University of Michigan School of Information
Can algorithms bring us closer together?

Tuesday, 04/22/2025
By Noor HindiOften built on outrage and clickbait, social media can fuel misinformation and further entrench divisions between users on opposite political spectrums.
But what if these platforms could help us bridge divides? University of Michigan School of Information professor Paul Resnick, an expert on social media and machine learning, says we may be able to use algorithms to foster understanding instead of polarization.
“I think what we have to do is accept that yes, the outrageous stuff is engaging, and the stuff that makes our blood boil is engaging, but that might not be the only thing that engages us,” he says. “If you had an algorithm that could identify the pearls of wisdom someone I don’t agree with has, and some of the things that they’re seeing that I don’t see, I think some of those things are things that I would also engage with and not in quite such a negative way.

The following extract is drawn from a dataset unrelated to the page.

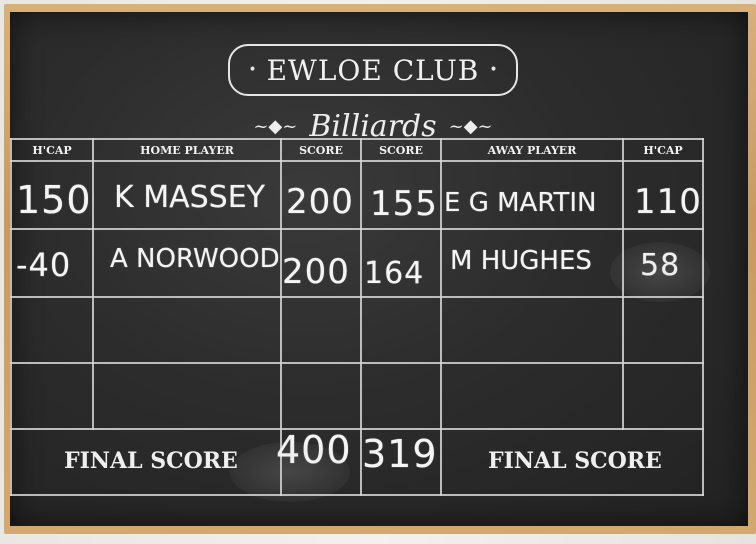  What do you see at coordinates (532, 150) in the screenshot?
I see `header-away-player: AWAY PLAYER` at bounding box center [532, 150].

That’s the hope.”
Currently a 2024/2025 visiting scholar at the Institute for Rebooting Social Media at Harvard University’s Berkman Klein Center for Internet & Society, Resnick is looking at the effectiveness of X’s community notes tool. The feature allows users to add context to potentially misleading posts, and shows up when enough contributors from different points of view rate that note as helpful.
“It comes back to the civic broccoli idea,” Resnick says. “Can we make connecting and bridging across these ideological differences be ice cream instead of broccoli?”